Görev A. Alıntıdaki "İkincisi; 21.yüzyılın ikinci" ile "olduğu düşüncesi zayıflamıştır." arasındaki kısmı, bu iki ifade de dahil, hiç değiştirmeden yaz.
Görev B.
Aşağıdaki ifadeler alıntıyla uyuşuyor mu? Her biri için evet ya da hayır de ve alıntıdan kararı belirleyen sözleri aynen aktar.
(i) Kapitalizmin tarihsel limiti, alternatiflerini otomatik olarak öne çıkarıyor.
(ii) Kendiliğinden hareketlerin etkisi zayıflamıştır.
(iii) Tarihle kurulan bağlar güçlenmiştir.

Öyleyse bu yeni dönemin temel özellikleri nelerdir?
Birincisi; kapitalizmin tarihsel limiti, ideolojik-siyasal tıkanıklığı vs. gibi olgular, tarihsel olarak kapitalizmin alternatiflerini otomatik olarak öne çıkarmıyor. Tersine, çok kutupluluk, ideolojik-siyasal-ekonomik krizler egemen devletler arasındaki çatışmaları körüklemiş durumda. Dahası, bu ülkelerin kendi içindeki egemen sınıflar arasındaki gerilimler de üst üste çakışmış durumdadır.
İkincisi; 21.yüzyılın ikinci on yılında görülen, kapitalizmin krizine karşı kitlesel tepkilerin Dünya coğrafyasında farklı ülkeleri sarstığı dönemin sonunda egemen sınıflar mevzi kaybetmemiştir. Aksine, kendiliğinden hareketlerin sonu gelmemekle birlikte etkisi zayıflamıştır. Kendiliğinden toplumsal patlamaların “dünyanın gidişatını değiştirecek” temel olgular olduğu düşüncesi zayıflamıştır.
Üçüncüsü; toplumları bir arada tutan ortak ideal, amaç ve hedeflerin etkisi geçmişe göre azalmış, tarihle kurulan bağlar zayıflamıştır. Bunun alternatifi olarak beliren ise geçmişin büyük oranda “estetize” edilmiş, akıl dışı bir kurgusunun öne çıkarılmasıdır. Ancak bunun da toplumları ileriye götürecek, “ortak hedeflere” doğrultacak bir yanı bulunmak şöyle dursun, tersine “ölmekte olan bir insanın geçmişteki hatıralarına boğulmasını” andırıyor.

Gösterilen bilgiler.

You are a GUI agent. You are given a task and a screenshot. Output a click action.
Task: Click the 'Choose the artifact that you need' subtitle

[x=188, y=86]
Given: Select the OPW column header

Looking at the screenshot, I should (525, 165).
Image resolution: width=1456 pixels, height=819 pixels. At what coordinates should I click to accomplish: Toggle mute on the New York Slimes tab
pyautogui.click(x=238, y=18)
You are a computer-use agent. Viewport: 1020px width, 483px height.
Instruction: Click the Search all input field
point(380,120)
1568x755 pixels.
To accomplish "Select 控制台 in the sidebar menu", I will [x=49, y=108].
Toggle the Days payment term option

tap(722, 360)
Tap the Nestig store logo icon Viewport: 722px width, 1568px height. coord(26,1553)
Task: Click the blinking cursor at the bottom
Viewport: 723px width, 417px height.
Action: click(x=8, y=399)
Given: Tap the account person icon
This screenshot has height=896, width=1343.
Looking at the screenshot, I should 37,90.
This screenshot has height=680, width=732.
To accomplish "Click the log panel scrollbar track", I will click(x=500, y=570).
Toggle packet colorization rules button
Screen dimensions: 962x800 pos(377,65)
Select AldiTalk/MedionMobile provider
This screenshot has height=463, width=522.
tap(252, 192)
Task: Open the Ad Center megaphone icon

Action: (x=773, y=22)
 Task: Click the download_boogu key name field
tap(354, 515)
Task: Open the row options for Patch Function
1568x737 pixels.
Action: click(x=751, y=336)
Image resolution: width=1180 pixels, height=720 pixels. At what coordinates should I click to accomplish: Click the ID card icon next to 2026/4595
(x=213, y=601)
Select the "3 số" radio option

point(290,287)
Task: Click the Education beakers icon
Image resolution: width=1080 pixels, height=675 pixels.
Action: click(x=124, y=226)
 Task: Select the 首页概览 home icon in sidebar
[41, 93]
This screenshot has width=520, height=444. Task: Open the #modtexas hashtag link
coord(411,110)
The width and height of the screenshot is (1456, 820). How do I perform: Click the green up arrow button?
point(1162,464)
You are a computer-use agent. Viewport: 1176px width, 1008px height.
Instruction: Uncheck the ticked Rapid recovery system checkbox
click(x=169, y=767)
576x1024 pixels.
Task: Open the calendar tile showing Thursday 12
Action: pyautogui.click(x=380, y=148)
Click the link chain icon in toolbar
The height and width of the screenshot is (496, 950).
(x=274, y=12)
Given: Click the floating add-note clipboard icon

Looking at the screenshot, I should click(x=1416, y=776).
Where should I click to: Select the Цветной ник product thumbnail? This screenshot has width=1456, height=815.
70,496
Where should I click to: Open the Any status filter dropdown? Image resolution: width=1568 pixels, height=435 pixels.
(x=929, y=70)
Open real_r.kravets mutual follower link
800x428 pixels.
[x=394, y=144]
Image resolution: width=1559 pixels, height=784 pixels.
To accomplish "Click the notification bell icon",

Tam cevap A.
İkincisi; 21.yüzyılın ikinci on yılında görülen, kapitalizmin krizine karşı kitlesel tepkilerin Dünya coğrafyasında farklı ülkeleri sarstığı dönemin sonunda egemen sınıflar mevzi kaybetmemiştir. Aksine, kendiliğinden hareketlerin sonu gelmemekle birlikte etkisi zayıflamıştır. Kendiliğinden toplumsal patlamaların “dünyanın gidişatını değiştirecek” temel olgular olduğu düşüncesi zayıflamıştır.

Tam cevap B.
(i) Hayır: "kapitalizmin alternatiflerini otomatik olarak öne çıkarmıyor"
(ii) Evet: "kendiliğinden hareketlerin sonu gelmemekle birlikte etkisi zayıflamıştır"
(iii) Hayır: "tarihle kurulan bağlar zayıflamıştır"